There are different sorts of radiation: non-ionizing and ionizing radiation. Examples of non-ionizing radiation are: visible light and radio waves. Radioactive substances emit ionizing radiation. It is precisely due to this property that these substances are often used. However, it is this same property that makes radioactive substances dangerous. When radiation is emitted, something changes in the composition of the atoms of that radioactive substance. Ultimately, a new atom arises, which cannot emit any more radiation and is therefore no longer radioactive. The radioactive substance has then decayed.

Types of radiation

Radioactive substances emit different sorts of radiation: alpha, beta, and gamma rays. Radiation can be blocked by shielding. Alpha rays have very little penetrating power. This radiation does not go any further than 5 to 6 cm into the air, and can be completely blocked by a piece of paper. Beta rays have a little more penetrating power, but can be blocked, for instance, by a 1 cm layer of water. Gamma rays and X-rays have strong penetrating power.
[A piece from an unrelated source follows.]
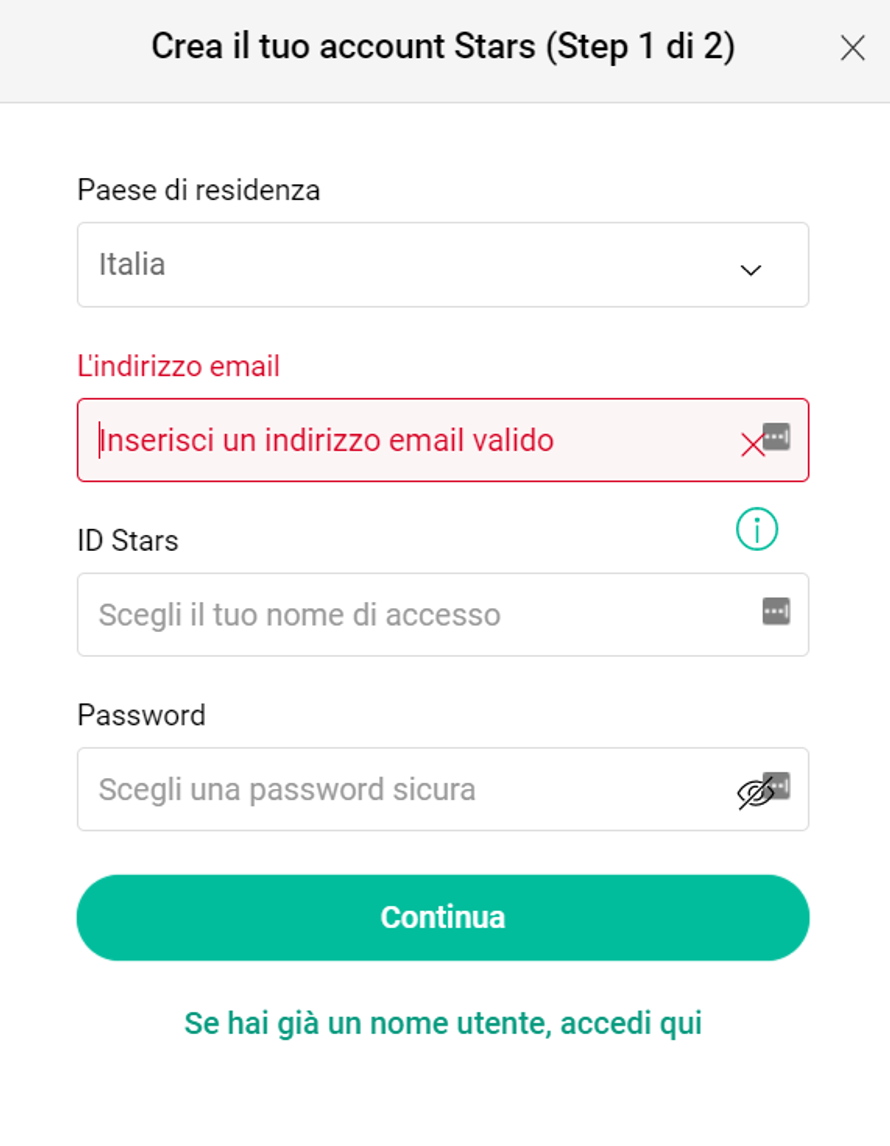Click the 'Paese di residenza' label

(199, 190)
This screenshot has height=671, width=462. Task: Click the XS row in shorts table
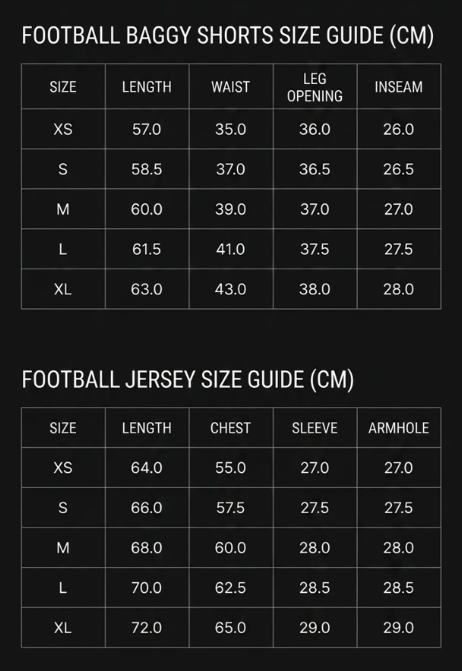click(231, 129)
To block this radiation, a 1.3m thick concrete wall may sometimes be necessary.

Background radiation

Natural radiation or background radiation is radiation emitted by naturally radioactive substances. These substances can be found closeby in the earth (e.g. uranium) or in the concrete we use to construct buildings. Natural sources of radiation are even found in our own bodies. Some natural radiation comes from far away, e.g. from the sun, other stars and supernovas. Background radiation is not equal everywhere on earth. Some places naturally have more radioactive substances in the ground and have a much higher level of background radiation than others. Height also plays an important role: the higher up you are, the less atmosphere there is to protect you against cosmic radiation. Finland, for instance, has lots of granite in its ground. Granite contains considerable uranium levels. On average, a person living in Finland is exposed to 7.5 mSv (milliSievert) in background radiation, while someone living in the Netherlands is exposed to an average amount of 1.6 mSv per year. The highest level of background radiation is measured in Ramsar, a city in the north of Iran. People there are exposed to a background dose of up to 260 mSv per year: over one hundred and sixty times more than in the Netherlands.

Radiation doses

The amount of radiation, or the radiation dose, is expressed in milliSievert (mSv). On average, people in the Netherlands are exposed to 1.6 milliSievert (mSv) of natural background radiation per year. In other countries this may be higher or lower. For most people in Europe, the dose is between 2 and 5 mSv per year. In Finland, the figure is considerably higher: 7.5 mSv per year. The differences are related to soil conditions; the soil in Finland, for instance, contains a lot of granite, while the distance to the sun also plays a role. Your job, any medical treatment and any examinations you may undergo can also influence the amount of radiation you are exposed to. A pilot, who is often closer to the sun, may receive an additional 5 mSv per year. Some famous DJs, like Hardwell, fly even more than pilots and are therefore exposed to even higher doses. If you take a transatlantic flight yourself, you will receive about 0.05 mSv. And a ski instructor as much as 8 mSv per season. At higher altitudes, the atmosphere above a person is thinner and therefore offers less-effective protection. An X-ray will expose you to approximately 0.1 mSv of radiation. On average, every Dutch person receives 1 mSv per year as a result of air travel and treatments or examinations with radioactive substances. Together with the natural background radiation, we receive approximately 2.6 mSv of radiation per person per year in the Netherlands.

Half-life

One property of radioactivity is that the radiation decreases with time. Nature takes care of this itself. The more time has lapsed, the weaker the radiation will be. This is due to the radioactive decay. The instable atoms are in search of a new balance. Once that balance has been found, the radioactive substance has stabilised and stops emitting radiation. How long this takes is expressed as half-life. This is the time required to keep losing half of the radioactivity. After two half-lives, radioactivity will have been reduced to half of half. In other words, a quarter of the initial value. Each radioactive material has its own fixed half-life. For one substance this may be just seconds, while others may need thousands of years. Some radioactive substances are therefore harmless as soon as they come into being. Other radioactive material needs to be stored for thousands of years before it stops emitting radiation.

The time it takes for radioactive substances to decay may range from a few days to billions of years.